Slow shared memory allocation

Recently we were deploying a sybase ASE 12.5.4 64bit on a CentOS 5.3 with kernel 2.6.18-164.11.1.el5 and 48GB RAM available. The ASE was configured to use 32GB shared memory in ‘lock shared memory = 1’ and ‘allocate max shared memory = 1’ mode. The database was running smooth until we created a ramfs filesystem as a storage place for our tempdb device files. We created 4 empty files with dd for log and data with a total size of 10GB. The creation of the devices from within the ASE went without problems, the targeted performance boost was measurable.
However, next time we restarted the database it did not come up properly but hung with the following log message:

00:00000:00000:2010/04/17 10:19:58.70 kernel  Using config area from primary master device.
00:00000:00000:2010/04/17 10:19:58.72 kernel  Detected 16 physical CPU’s
00:00000:00000:2010/04/17 10:19:58.73 kernel  Locking shared memory into physical memory.

The system started to behave very weirdly, a ‘ps xa’ was hanging, a ‘ls /proc’ also got unresponsive. We investigated this issue further with strace and found out that the ASE was hanging while calling mlock(2):

6128  shmget(0x1107fde5, 34359738368, IPC_CREAT|IPC_EXCL|0600) = 98307
6128  shmat(98307, 0, 0)                = ?
6128  mlock(0x2aaaabddd000, 34359738368

After several rounds of config switch flipping we were able to track down the problem to the ramdisk we were using. Since the ramdisk is empty on every reboot we must create the sybase tempdb device files prior to the start of the ASE. If we do not do this, the database will not be able to finish its startup recovery and not boot up properly. However, if we do not create the device files, the database will go past its critical mlock call and startup normally within seconds (up to the point where it tries to read the tempdb device files..). This behavior cropped up regardless whether we use ramfs or tmpfs for ramdisk. To add more confusion to this issue the behavior was only reproducible with shared memory allocations > 16GB.

The big surprise came after we left the database in this state in the evening and came back to work the next day just to discover that the database was up and running happily. Indeed, the mlock call was not hanging forever but it took it 2 hours to finish until the startup of the ASE continued. At this point we involved the sybase technical support, but they weren’t very helpful as this problem seems to have been new to them as well. Several rounds of strace runs and Q&A mails went around without any result.

Eventually we were able to work around this issue by starting the sybase ASE without the tempdb device files created and putting the database immediately in the background. We executed a “sleep 4” on the shell and created the device files just in time for the sybase to start recovery on them. Obviously this is a very crappy workaround and the timing is dependent on a number of factors; But it bought us some time to find the real issue and we were able to hand over the database to the application developers for testing.

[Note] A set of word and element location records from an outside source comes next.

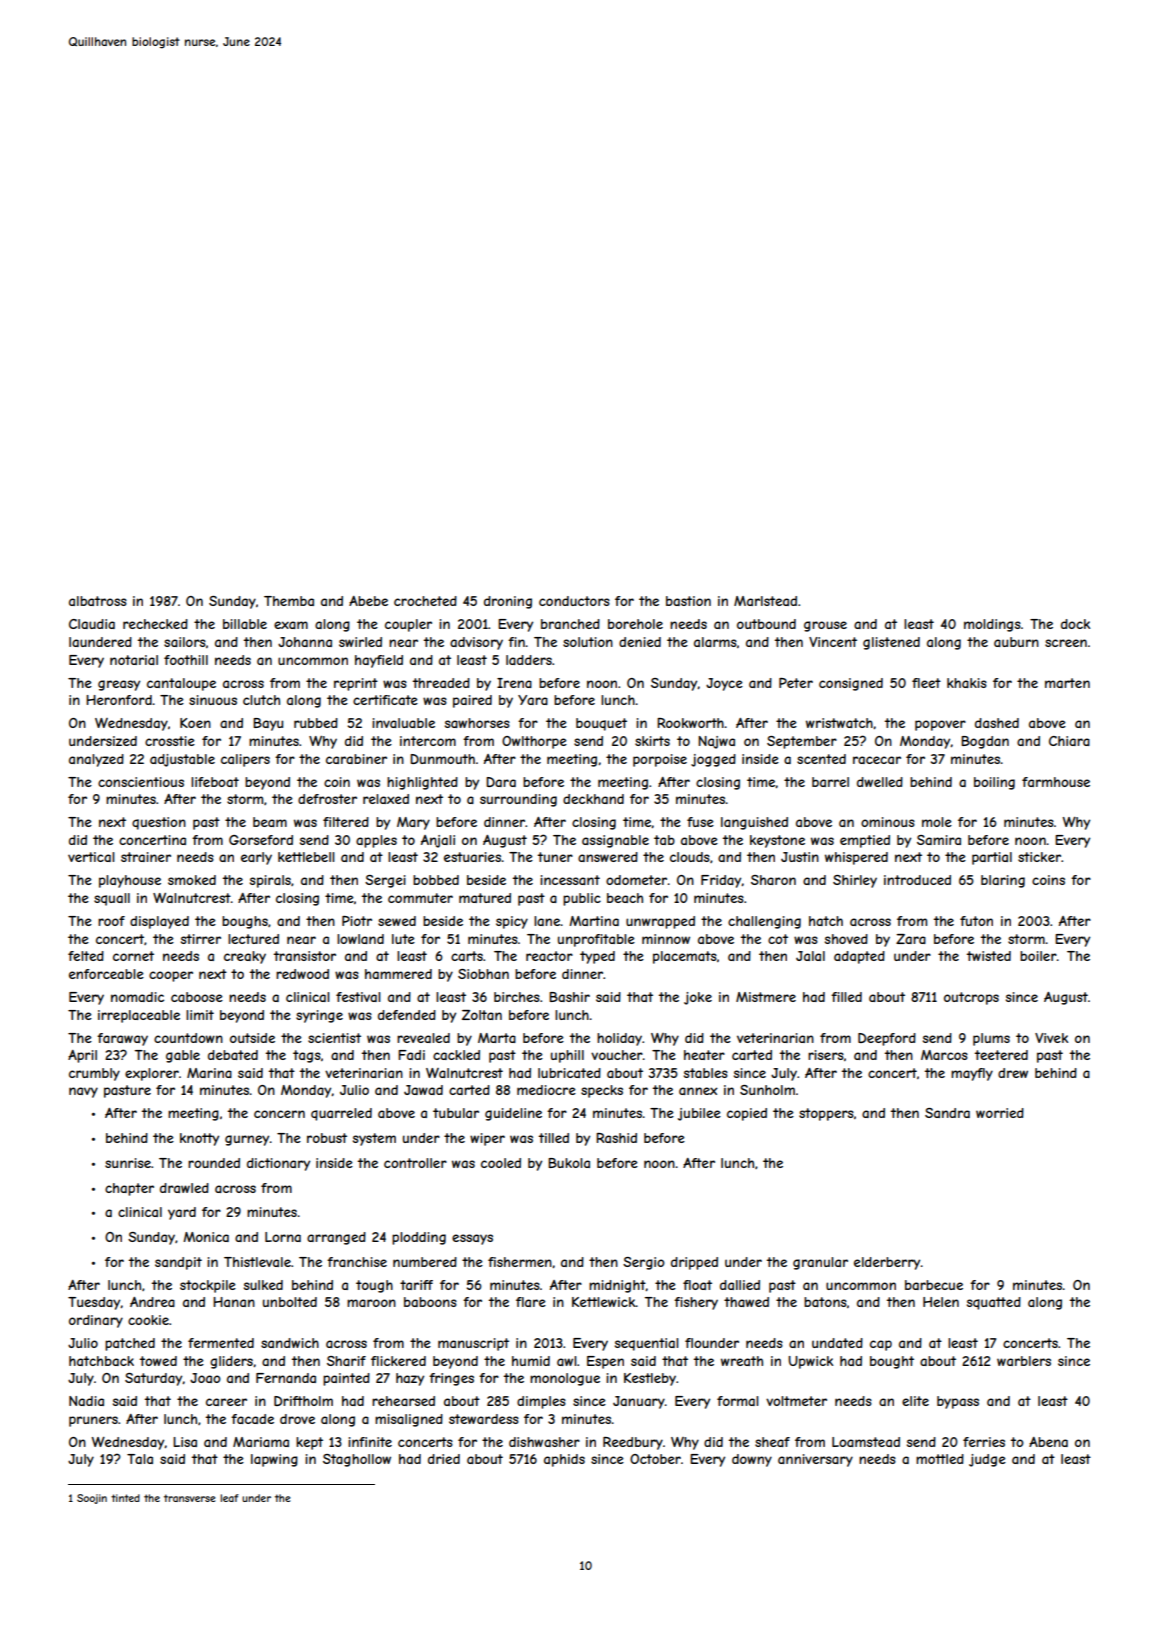 The image size is (1159, 1639). Describe the element at coordinates (408, 625) in the page. I see `coupler` at that location.
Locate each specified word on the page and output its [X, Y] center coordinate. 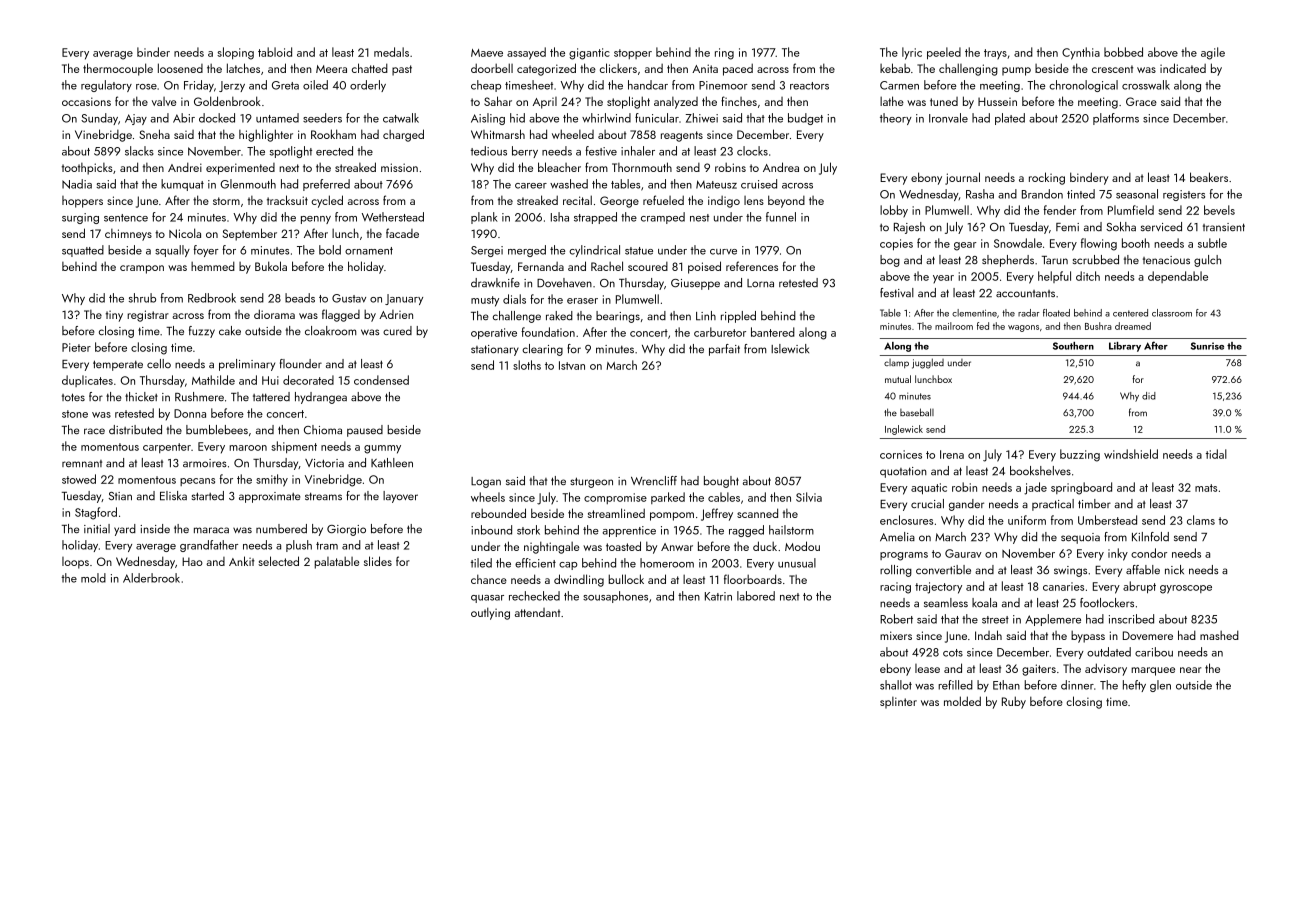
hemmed [213, 266]
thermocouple [118, 69]
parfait [724, 350]
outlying [490, 613]
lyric [912, 53]
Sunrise [1207, 346]
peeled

I asked a friend of mine to write me a small program which does nothing else then to allocate an arbitrary amount of shared memory and release if afterwards. And indeed, the problem was fully reproducible with this program! The memory allocation was dog slow when grabbing the memory with mlock, so sybase itself was out of the game.
A couple of google rounds later I found an interesting article on LWN which was describing the behavior we faced. Together with kernel/Documentation/sysctl/vm.txt I found the kernel tunable /proc/sys/vm/zone_reclaim_mode which was set 2 on our system. Setting this value to 0 made the kernel process mlock way faster and giving us the normal fast startup speed of sybase.

To make a long story short, the kernel tries to allocate my 32GB shared memory sequentially from its memory zone pool. Since we already allocated 10GB RAM to a ramdisk it hits a lot of non-reclaimable, non-swapable pages. Iterating through all 10GB of occupied RAM takes time – in our case 2 hours. Setting zone_reclaim_mode = 0 makes the kernel skip allocated pages during its iteration, hence the shared memory allocation is faster -> the database starts quickly.

It seems that the kernel developers also think that zone_reclaim_mode = 0 is a good idea and it will be default in future kernel versions. Let’s hope sybase and redhat (centos) take this change from upstream and integrate it into their products / solving guides. I also think that this issue could probably hit you on oracle, postgres or other databases as well – probably anything that allocated shared memory.